Modeling and Analysis for Data Collection in Duty-Cycled Linear Sensor Networks With Pipelined-Forwarding Feature

Abstract

Due to the vast demand for monitoring a structure or area in linear topology, linear sensor networks (LSNs) have recently attracted plenty of attention. Since sensor nodes are usually battery-powered, duty-cycling techniques have been widely studied to improve energy efficiency, which, however, introduces a significant issue known as sleep latency. Thereafter pipelined forwarding has been proposed in the literature as a promising way to alleviate this issue. This paper focuses on interference analysis for data collection services in a multihop LSN running a duty-cycling and pipelined-forwarding protocol, where multiple concurrent transmissions along a data collection path can severely interfere with each other.
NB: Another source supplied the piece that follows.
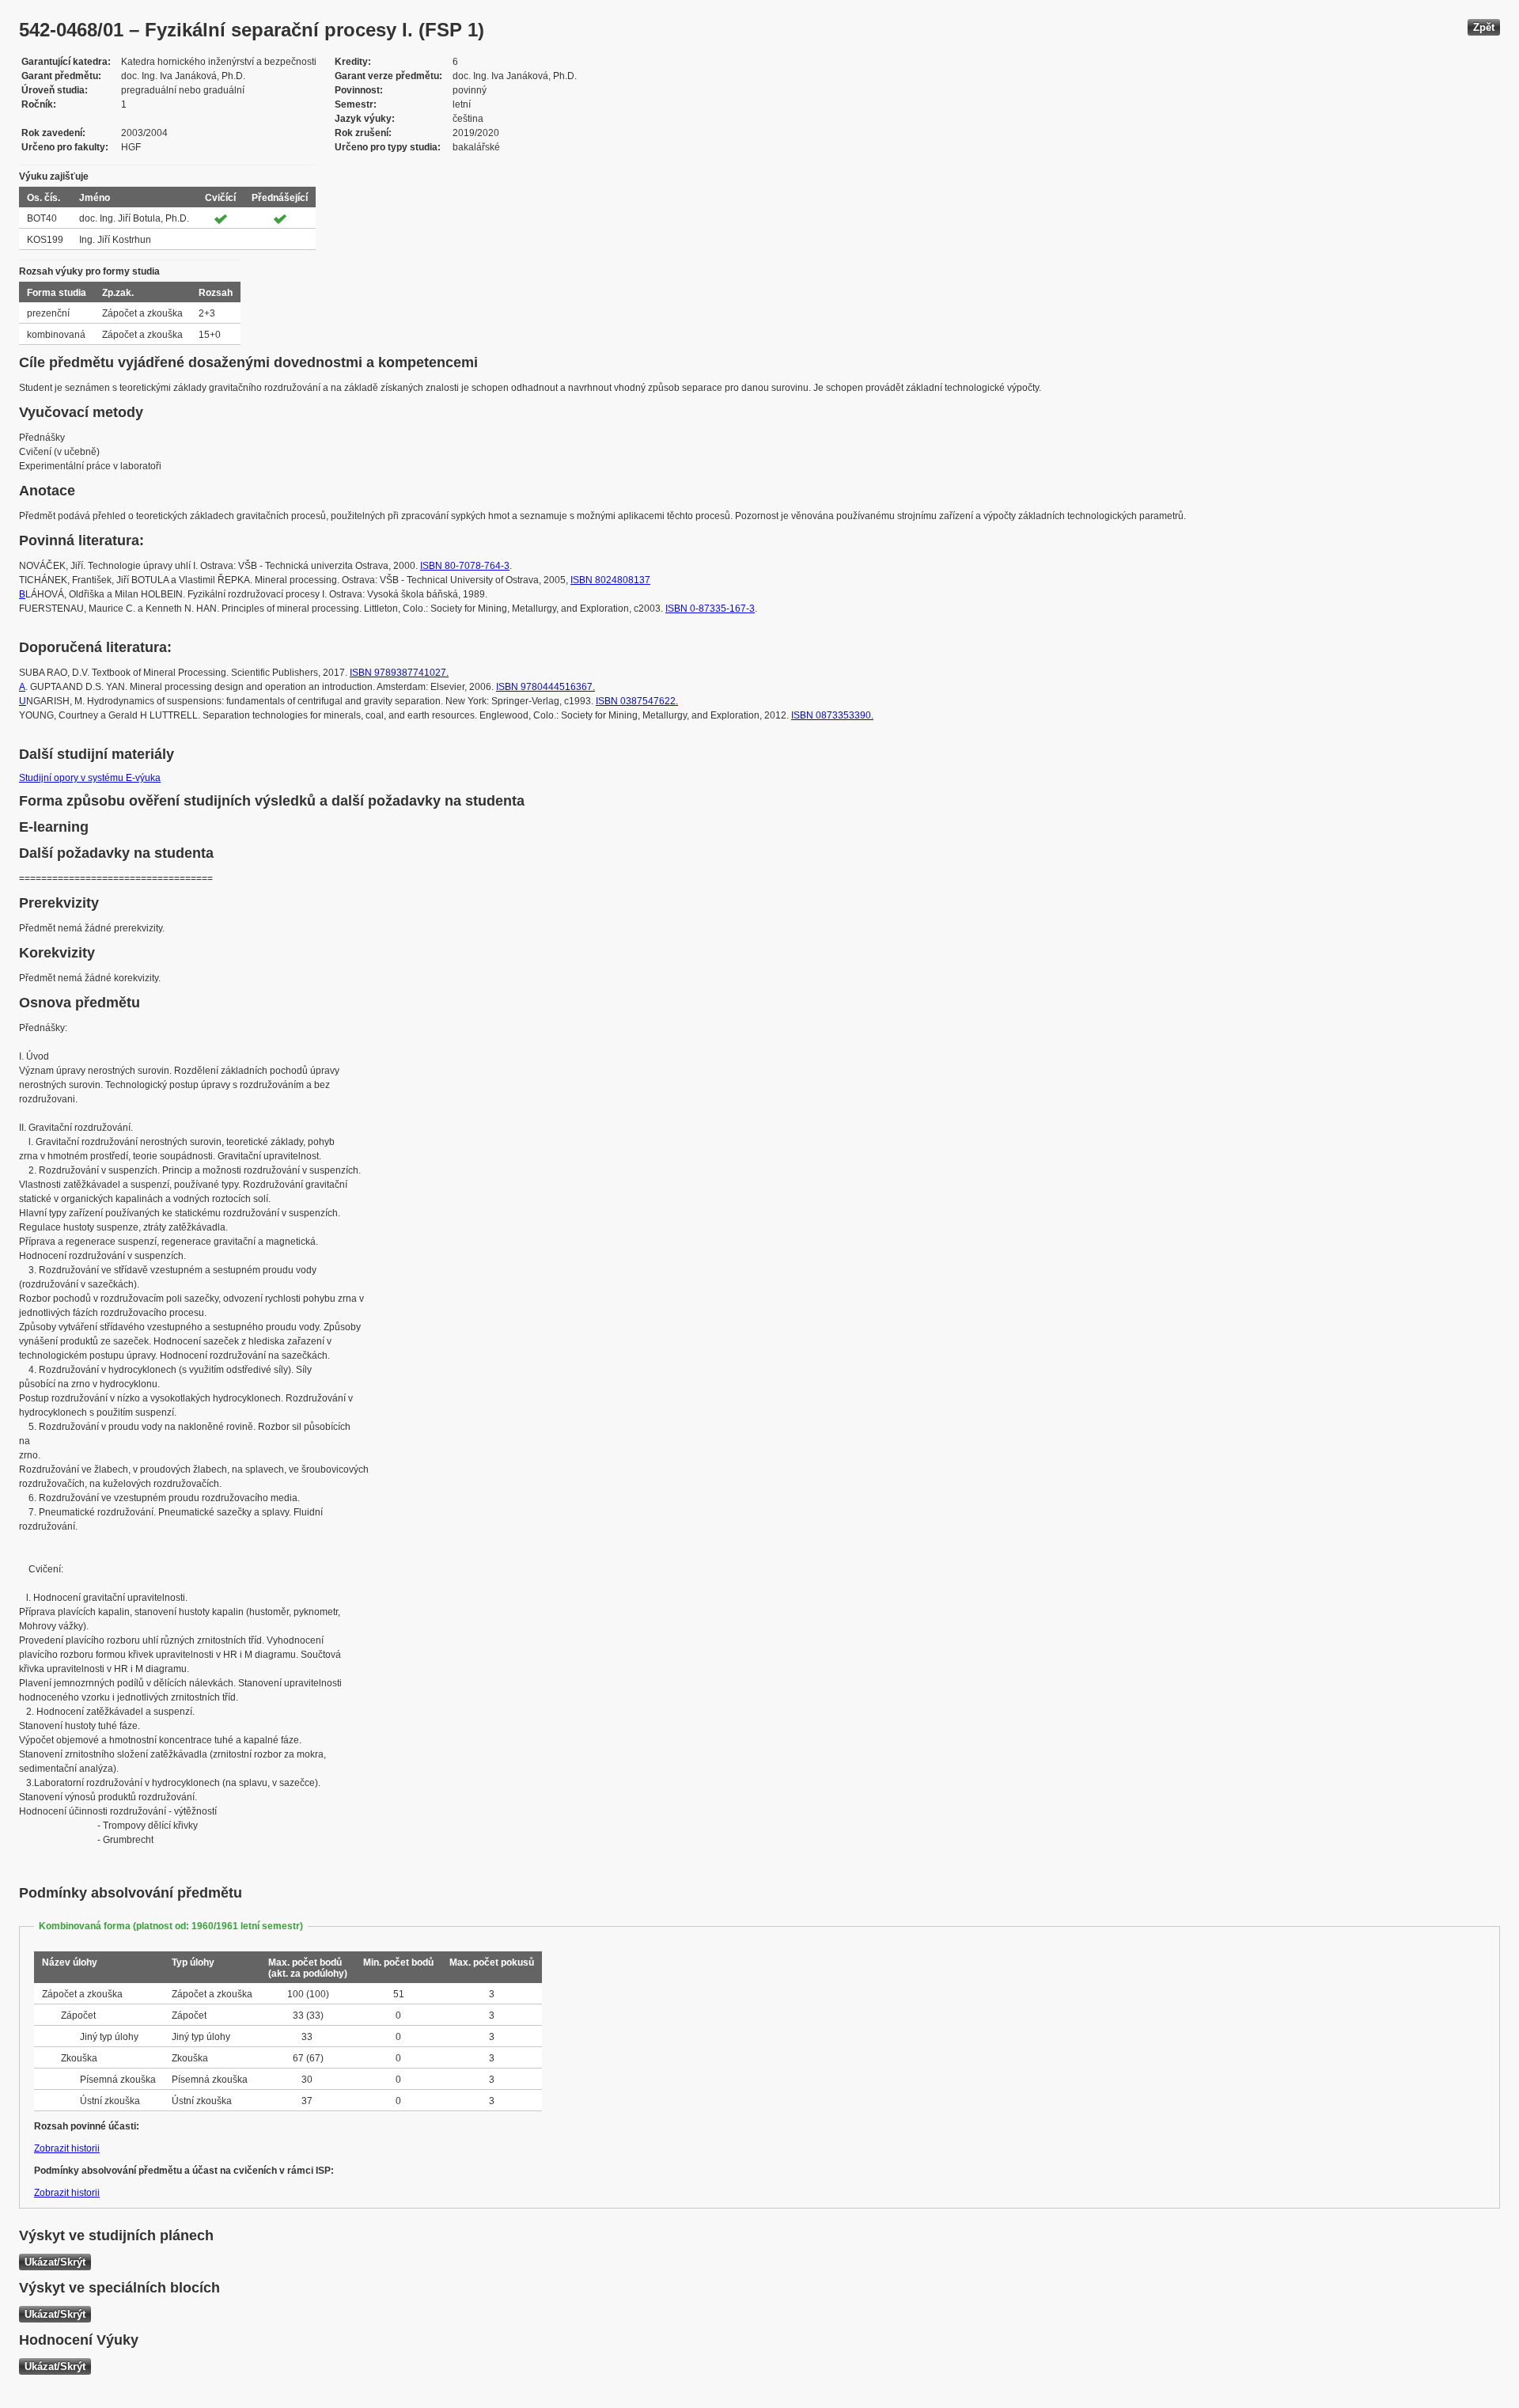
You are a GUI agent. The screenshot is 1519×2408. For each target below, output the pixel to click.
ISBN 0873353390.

We first obtain the nodal distance distributions associated with all concurrent transmissions. Based on the obtained distance distributions and the path-loss model in an interference-limited environment, we analyze the distributions of signal-to-interference-plus-noise ratio (SINR) and link capacity. The obtained SINR distribution indicates the link outage probability at a given SINR threshold. By investigating the transmission which receives the strongest cumulative interference, our model can provide useful guidelines for duty cycle setting to achieve a desired network performance.